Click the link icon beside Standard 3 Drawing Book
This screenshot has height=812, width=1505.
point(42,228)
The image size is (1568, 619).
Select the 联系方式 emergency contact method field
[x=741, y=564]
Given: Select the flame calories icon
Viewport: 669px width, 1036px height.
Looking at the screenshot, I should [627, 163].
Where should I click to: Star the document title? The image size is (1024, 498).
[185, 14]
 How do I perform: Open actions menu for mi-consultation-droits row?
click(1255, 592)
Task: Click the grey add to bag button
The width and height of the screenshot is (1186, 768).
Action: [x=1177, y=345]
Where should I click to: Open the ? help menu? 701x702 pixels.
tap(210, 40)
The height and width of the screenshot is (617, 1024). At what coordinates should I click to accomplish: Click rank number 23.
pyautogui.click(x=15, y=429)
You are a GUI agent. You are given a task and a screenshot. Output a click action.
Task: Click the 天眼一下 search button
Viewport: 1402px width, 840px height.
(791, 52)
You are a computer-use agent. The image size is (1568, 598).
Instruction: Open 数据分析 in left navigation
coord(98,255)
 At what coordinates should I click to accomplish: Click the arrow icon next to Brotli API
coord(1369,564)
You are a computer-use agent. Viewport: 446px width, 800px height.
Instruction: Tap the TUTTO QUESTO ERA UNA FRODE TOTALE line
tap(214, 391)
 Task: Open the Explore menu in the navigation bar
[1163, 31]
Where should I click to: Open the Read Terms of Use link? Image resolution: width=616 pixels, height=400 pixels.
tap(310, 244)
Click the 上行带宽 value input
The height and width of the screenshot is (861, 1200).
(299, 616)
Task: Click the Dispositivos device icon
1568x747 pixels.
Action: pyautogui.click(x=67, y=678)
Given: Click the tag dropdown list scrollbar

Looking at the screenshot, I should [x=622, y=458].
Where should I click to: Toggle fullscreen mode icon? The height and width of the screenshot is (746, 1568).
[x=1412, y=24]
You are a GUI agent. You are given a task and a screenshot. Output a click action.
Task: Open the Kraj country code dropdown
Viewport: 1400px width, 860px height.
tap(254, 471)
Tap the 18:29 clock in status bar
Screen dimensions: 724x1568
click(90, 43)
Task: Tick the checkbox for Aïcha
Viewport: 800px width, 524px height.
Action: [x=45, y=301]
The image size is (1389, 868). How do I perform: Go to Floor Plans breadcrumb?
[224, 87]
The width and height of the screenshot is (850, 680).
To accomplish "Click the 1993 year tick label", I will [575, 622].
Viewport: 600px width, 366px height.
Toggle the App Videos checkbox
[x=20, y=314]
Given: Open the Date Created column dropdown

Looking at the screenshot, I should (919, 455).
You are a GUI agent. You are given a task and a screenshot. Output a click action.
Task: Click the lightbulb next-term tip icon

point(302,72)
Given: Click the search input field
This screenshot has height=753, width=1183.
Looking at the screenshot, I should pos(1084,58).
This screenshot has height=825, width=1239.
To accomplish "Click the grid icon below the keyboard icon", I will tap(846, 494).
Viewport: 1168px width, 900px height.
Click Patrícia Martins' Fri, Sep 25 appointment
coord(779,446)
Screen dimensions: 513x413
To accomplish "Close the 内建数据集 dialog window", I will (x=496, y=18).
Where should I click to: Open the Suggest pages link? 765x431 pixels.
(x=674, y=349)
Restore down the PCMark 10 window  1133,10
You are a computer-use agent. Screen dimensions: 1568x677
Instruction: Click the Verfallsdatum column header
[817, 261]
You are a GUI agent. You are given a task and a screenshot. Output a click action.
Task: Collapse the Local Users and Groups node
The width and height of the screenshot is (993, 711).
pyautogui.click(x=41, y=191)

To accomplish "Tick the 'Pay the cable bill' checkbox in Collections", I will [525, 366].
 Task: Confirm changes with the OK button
- - - - - - -
Your reply is to repeat, unchanged, the lines above running from the one with "Click Patrícia Martins'" up to and including the one with "Task: Collapse the".

Click Patrícia Martins' Fri, Sep 25 appointment
coord(779,446)
Screen dimensions: 513x413
To accomplish "Close the 内建数据集 dialog window", I will (x=496, y=18).
Where should I click to: Open the Suggest pages link? 765x431 pixels.
(x=674, y=349)
Restore down the PCMark 10 window  1133,10
You are a computer-use agent. Screen dimensions: 1568x677
Instruction: Click the Verfallsdatum column header
[817, 261]
You are a GUI agent. You are given a task and a screenshot. Output a click action.
Task: Collapse the Local Users and Groups node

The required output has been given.